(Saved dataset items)
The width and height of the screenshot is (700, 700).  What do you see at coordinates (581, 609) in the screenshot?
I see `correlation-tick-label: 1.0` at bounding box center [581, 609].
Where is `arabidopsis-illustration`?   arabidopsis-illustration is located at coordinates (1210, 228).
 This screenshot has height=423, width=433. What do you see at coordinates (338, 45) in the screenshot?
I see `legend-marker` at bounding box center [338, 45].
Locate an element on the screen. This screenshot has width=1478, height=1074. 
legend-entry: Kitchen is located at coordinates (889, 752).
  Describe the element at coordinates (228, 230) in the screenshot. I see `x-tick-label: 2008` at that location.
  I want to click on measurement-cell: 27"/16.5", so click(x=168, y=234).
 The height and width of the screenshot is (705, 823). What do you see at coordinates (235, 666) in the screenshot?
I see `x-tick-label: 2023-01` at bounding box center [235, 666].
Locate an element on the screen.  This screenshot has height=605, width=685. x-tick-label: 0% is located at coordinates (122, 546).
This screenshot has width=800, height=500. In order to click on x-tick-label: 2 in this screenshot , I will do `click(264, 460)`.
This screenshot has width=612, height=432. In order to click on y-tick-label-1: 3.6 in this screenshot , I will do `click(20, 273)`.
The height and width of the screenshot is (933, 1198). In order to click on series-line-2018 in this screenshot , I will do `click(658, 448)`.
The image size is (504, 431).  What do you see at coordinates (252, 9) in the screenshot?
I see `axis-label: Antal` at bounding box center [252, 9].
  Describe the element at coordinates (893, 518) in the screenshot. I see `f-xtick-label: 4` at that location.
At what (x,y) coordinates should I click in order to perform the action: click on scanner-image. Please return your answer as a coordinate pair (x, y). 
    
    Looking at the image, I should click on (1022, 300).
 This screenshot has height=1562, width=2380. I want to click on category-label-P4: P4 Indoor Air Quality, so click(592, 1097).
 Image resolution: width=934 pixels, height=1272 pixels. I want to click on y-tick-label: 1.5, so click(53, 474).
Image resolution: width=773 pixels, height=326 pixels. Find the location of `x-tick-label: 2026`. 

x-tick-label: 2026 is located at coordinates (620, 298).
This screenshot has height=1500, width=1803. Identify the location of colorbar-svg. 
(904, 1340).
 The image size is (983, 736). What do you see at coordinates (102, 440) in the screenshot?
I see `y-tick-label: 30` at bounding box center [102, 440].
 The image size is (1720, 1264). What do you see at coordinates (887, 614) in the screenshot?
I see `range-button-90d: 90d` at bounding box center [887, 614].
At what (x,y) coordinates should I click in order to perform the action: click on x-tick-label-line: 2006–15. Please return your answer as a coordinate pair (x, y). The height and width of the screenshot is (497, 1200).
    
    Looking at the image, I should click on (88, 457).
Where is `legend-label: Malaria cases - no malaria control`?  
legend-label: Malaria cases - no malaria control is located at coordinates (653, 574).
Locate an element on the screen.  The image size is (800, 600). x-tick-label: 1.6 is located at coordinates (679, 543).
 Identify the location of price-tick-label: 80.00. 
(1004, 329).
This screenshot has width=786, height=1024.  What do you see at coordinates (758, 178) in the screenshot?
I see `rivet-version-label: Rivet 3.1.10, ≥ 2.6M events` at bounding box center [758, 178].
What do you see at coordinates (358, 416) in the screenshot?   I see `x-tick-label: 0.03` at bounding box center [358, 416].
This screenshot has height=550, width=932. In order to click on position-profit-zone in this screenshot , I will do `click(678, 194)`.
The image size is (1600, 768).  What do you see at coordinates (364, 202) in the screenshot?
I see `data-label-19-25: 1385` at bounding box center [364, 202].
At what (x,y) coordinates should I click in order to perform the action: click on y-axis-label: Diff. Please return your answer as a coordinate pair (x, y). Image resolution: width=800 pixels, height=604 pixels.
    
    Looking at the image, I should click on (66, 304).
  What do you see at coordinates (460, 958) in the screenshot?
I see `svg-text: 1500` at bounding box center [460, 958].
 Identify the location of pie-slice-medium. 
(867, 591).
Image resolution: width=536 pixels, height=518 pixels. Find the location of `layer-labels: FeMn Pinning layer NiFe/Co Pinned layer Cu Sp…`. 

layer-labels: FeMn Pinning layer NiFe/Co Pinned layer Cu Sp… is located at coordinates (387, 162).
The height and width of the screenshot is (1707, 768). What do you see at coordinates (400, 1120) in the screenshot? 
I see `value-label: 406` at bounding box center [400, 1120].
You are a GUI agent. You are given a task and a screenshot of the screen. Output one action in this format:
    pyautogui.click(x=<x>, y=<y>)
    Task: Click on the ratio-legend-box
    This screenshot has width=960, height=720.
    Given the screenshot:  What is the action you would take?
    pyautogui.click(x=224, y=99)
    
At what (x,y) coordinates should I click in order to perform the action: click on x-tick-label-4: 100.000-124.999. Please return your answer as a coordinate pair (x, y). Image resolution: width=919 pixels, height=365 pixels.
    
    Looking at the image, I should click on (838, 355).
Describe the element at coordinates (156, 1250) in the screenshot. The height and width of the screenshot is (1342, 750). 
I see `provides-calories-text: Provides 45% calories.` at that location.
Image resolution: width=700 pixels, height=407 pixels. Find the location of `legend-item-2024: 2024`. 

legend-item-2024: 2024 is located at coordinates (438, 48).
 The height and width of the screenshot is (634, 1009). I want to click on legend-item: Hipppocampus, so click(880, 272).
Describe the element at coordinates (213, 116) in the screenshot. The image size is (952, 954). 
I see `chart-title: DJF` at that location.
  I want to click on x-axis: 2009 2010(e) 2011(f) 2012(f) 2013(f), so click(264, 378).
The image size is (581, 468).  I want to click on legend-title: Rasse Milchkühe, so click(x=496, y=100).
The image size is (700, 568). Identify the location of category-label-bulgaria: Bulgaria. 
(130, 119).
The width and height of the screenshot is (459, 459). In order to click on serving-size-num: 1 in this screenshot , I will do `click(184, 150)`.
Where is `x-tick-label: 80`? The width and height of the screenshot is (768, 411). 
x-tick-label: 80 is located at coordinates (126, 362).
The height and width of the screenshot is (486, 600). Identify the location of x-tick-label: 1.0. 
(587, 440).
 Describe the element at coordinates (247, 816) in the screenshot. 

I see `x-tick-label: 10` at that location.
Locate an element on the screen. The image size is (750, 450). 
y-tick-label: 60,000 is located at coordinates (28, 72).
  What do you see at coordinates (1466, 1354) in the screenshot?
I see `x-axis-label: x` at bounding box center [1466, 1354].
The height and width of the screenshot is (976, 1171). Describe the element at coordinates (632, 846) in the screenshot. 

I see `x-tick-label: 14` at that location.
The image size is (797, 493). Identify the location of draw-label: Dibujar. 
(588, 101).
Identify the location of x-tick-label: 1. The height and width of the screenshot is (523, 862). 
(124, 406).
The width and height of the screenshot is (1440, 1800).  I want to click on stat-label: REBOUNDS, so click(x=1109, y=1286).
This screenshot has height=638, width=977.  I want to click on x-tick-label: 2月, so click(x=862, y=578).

*WRITTEN TASK*.
Copy every line of the listing above without changing anything.

*RESPONSE TO THIS EXERCISE*.
The width and height of the screenshot is (700, 700).  What do you see at coordinates (581, 609) in the screenshot?
I see `correlation-tick-label: 1.0` at bounding box center [581, 609].
Where is `arabidopsis-illustration`?   arabidopsis-illustration is located at coordinates (1210, 228).
 This screenshot has height=423, width=433. What do you see at coordinates (338, 45) in the screenshot?
I see `legend-marker` at bounding box center [338, 45].
Locate an element on the screen. This screenshot has width=1478, height=1074. 
legend-entry: Kitchen is located at coordinates (889, 752).
  Describe the element at coordinates (228, 230) in the screenshot. I see `x-tick-label: 2008` at that location.
  I want to click on measurement-cell: 27"/16.5", so click(x=168, y=234).
 The height and width of the screenshot is (705, 823). What do you see at coordinates (235, 666) in the screenshot?
I see `x-tick-label: 2023-01` at bounding box center [235, 666].
Locate an element on the screen.  This screenshot has height=605, width=685. x-tick-label: 0% is located at coordinates (122, 546).
This screenshot has width=800, height=500. In order to click on x-tick-label: 2 in this screenshot , I will do `click(264, 460)`.
This screenshot has width=612, height=432. In order to click on y-tick-label-1: 3.6 in this screenshot , I will do `click(20, 273)`.
The height and width of the screenshot is (933, 1198). In order to click on series-line-2018 in this screenshot , I will do `click(658, 448)`.
The image size is (504, 431).  What do you see at coordinates (252, 9) in the screenshot?
I see `axis-label: Antal` at bounding box center [252, 9].
  Describe the element at coordinates (893, 518) in the screenshot. I see `f-xtick-label: 4` at that location.
At what (x,y) coordinates should I click in order to perform the action: click on scanner-image. Please return your answer as a coordinate pair (x, y). 
    
    Looking at the image, I should click on (1022, 300).
 This screenshot has height=1562, width=2380. I want to click on category-label-P4: P4 Indoor Air Quality, so click(592, 1097).
 Image resolution: width=934 pixels, height=1272 pixels. I want to click on y-tick-label: 1.5, so click(53, 474).
Image resolution: width=773 pixels, height=326 pixels. Find the location of `x-tick-label: 2026`. 

x-tick-label: 2026 is located at coordinates (620, 298).
This screenshot has height=1500, width=1803. Identify the location of colorbar-svg. 
(904, 1340).
 The image size is (983, 736). What do you see at coordinates (102, 440) in the screenshot?
I see `y-tick-label: 30` at bounding box center [102, 440].
 The image size is (1720, 1264). What do you see at coordinates (887, 614) in the screenshot?
I see `range-button-90d: 90d` at bounding box center [887, 614].
At what (x,y) coordinates should I click in order to perform the action: click on x-tick-label-line: 2006–15. Please return your answer as a coordinate pair (x, y). The height and width of the screenshot is (497, 1200).
    
    Looking at the image, I should click on (88, 457).
Where is `legend-label: Malaria cases - no malaria control`?  
legend-label: Malaria cases - no malaria control is located at coordinates (653, 574).
Locate an element on the screen.  The image size is (800, 600). x-tick-label: 1.6 is located at coordinates (679, 543).
 Identify the location of price-tick-label: 80.00. 
(1004, 329).
This screenshot has width=786, height=1024.  What do you see at coordinates (758, 178) in the screenshot?
I see `rivet-version-label: Rivet 3.1.10, ≥ 2.6M events` at bounding box center [758, 178].
What do you see at coordinates (358, 416) in the screenshot?   I see `x-tick-label: 0.03` at bounding box center [358, 416].
This screenshot has height=550, width=932. In order to click on position-profit-zone in this screenshot , I will do `click(678, 194)`.
The image size is (1600, 768).  What do you see at coordinates (364, 202) in the screenshot?
I see `data-label-19-25: 1385` at bounding box center [364, 202].
At what (x,y) coordinates should I click in order to perform the action: click on y-axis-label: Diff. Please return your answer as a coordinate pair (x, y). Image resolution: width=800 pixels, height=604 pixels.
    
    Looking at the image, I should click on (66, 304).
  What do you see at coordinates (460, 958) in the screenshot?
I see `svg-text: 1500` at bounding box center [460, 958].
 Identify the location of pie-slice-medium. 
(867, 591).
Image resolution: width=536 pixels, height=518 pixels. Find the location of `layer-labels: FeMn Pinning layer NiFe/Co Pinned layer Cu Sp…`. 

layer-labels: FeMn Pinning layer NiFe/Co Pinned layer Cu Sp… is located at coordinates (387, 162).
The height and width of the screenshot is (1707, 768). What do you see at coordinates (400, 1120) in the screenshot? 
I see `value-label: 406` at bounding box center [400, 1120].
You are a GUI agent. You are given a task and a screenshot of the screen. Output one action in this format:
    pyautogui.click(x=<x>, y=<y>)
    Task: Click on the ratio-legend-box
    This screenshot has width=960, height=720.
    Given the screenshot:  What is the action you would take?
    pyautogui.click(x=224, y=99)
    
At what (x,y) coordinates should I click in order to perform the action: click on x-tick-label-4: 100.000-124.999. Please return your answer as a coordinate pair (x, y). Image resolution: width=919 pixels, height=365 pixels.
    
    Looking at the image, I should click on (838, 355).
Describe the element at coordinates (156, 1250) in the screenshot. The height and width of the screenshot is (1342, 750). 
I see `provides-calories-text: Provides 45% calories.` at that location.
Image resolution: width=700 pixels, height=407 pixels. Find the location of `legend-item-2024: 2024`. 

legend-item-2024: 2024 is located at coordinates (438, 48).
 The height and width of the screenshot is (634, 1009). I want to click on legend-item: Hipppocampus, so click(880, 272).
Describe the element at coordinates (213, 116) in the screenshot. The image size is (952, 954). 
I see `chart-title: DJF` at that location.
  I want to click on x-axis: 2009 2010(e) 2011(f) 2012(f) 2013(f), so click(264, 378).
The image size is (581, 468).  I want to click on legend-title: Rasse Milchkühe, so click(x=496, y=100).
The image size is (700, 568). Identify the location of category-label-bulgaria: Bulgaria. 
(130, 119).
The width and height of the screenshot is (459, 459). In order to click on serving-size-num: 1 in this screenshot , I will do `click(184, 150)`.
Where is `x-tick-label: 80`? The width and height of the screenshot is (768, 411). 
x-tick-label: 80 is located at coordinates (126, 362).
The height and width of the screenshot is (486, 600). Identify the location of x-tick-label: 1.0. 
(587, 440).
 Describe the element at coordinates (247, 816) in the screenshot. 

I see `x-tick-label: 10` at that location.
Locate an element on the screen. The image size is (750, 450). 
y-tick-label: 60,000 is located at coordinates (28, 72).
  What do you see at coordinates (1466, 1354) in the screenshot?
I see `x-axis-label: x` at bounding box center [1466, 1354].
The height and width of the screenshot is (976, 1171). Describe the element at coordinates (632, 846) in the screenshot. 

I see `x-tick-label: 14` at that location.
The image size is (797, 493). Identify the location of draw-label: Dibujar. 
(588, 101).
Identify the location of x-tick-label: 1. The height and width of the screenshot is (523, 862). 
(124, 406).
The width and height of the screenshot is (1440, 1800).  I want to click on stat-label: REBOUNDS, so click(x=1109, y=1286).
This screenshot has height=638, width=977.  I want to click on x-tick-label: 2月, so click(x=862, y=578).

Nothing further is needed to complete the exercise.